*DOCUMENT EXCERPT*.
● ● ● ● ●

She developed the theory after studying three generations in a Maya village called Nabenchauk in Chiapas, Mexico. In 1969, when she first arrived in the isolated village of about 1,500 people, it had an agrarian, subsistence economy. Approximately 35 percent of the children died before age four, food supplies (mainly beans and tortillas) were limited, and children helped their parents grow corn and weave textiles and clothing. In such an environment, Greenfield saw many of the same values that showed up under lockdown, such as a heightened awareness of death, a greater appreciation of family and a focus on having enough rather than becoming rich.
But over the decades, change came to Nabenchauk: A donation of trucks and vans from the government made some residents into entrepreneurs. Changes in Mexican education policy pushed parents to send their children to school. And technology arrived in the form of cell phones. Social change arrived, too. The villagers began buying food instead of growing it, children learned school skills instead of weaving and agriculture, and families were less likely to be home together during the day. Values shifted away from community and became more individualistic, much like they are in the U.S.
American families’ response to the pandemic is a striking, though rare, example of this process of social change working in reverse. It also indicates the theory’s strength, says psychologist Yolanda Vasquez-Salgado of California State University, Northridge. “[Greenfield’s] theory can be used in nearly any country, context or era in our society,” Vasquez-Salgado says.
Greenfield is not suggesting that we all became Maya villagers, and she notes the way we used technology to communicate and support our new habits. “People were ordering seeds online and looking for recipes online, so, it was a very different environment,” she says. “But the behavioral tendencies were the same.”

● ● ● ● ●

Stored records
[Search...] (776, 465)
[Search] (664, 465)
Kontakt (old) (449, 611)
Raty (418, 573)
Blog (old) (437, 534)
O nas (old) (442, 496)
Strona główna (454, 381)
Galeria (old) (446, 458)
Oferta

● ● ● ● ●

*INSTRUCTIONS FOR THE TASK*.
Continue the excerpt on Greenfield's theory of social change, picking up after its final sentence. The stored records have no connection to the text about Greenfield's theory and the Maya village.

*RESULT FOR THIS TASK*.
Of course, once vaccines became widely available, conditions in the U.S. began to shift back toward what they were before the pandemic. Our values and behaviors have probably shifted back as well, Greenfield says, but some effects on young people may persist. “As they get older, young people [may] still show the imprint of what they went through now, because other research indicates that later childhood, adolescence and early adulthood are the times for cultural imprinting.”
Greenfield and her colleagues in both studies are now comparing the changes they found in the U.S. with those in Mexico, Indonesia and Japan to see if there are cross-cultural differences in responses to the difficult conditions of life during a pandemic. Preliminary results suggest many similarities. “[Greenfield’s] findings have the potential to bring society together and make them realize that we have a lot in common during this time,” Vasquez-Salgado says.
That’s what Greenfield would like to see. “I really hope this research helps people understand and make sense of their experience,” she says. “These shifts are human responses to increased danger, and they have been conserved through hundreds and probably thousands of years of human history.”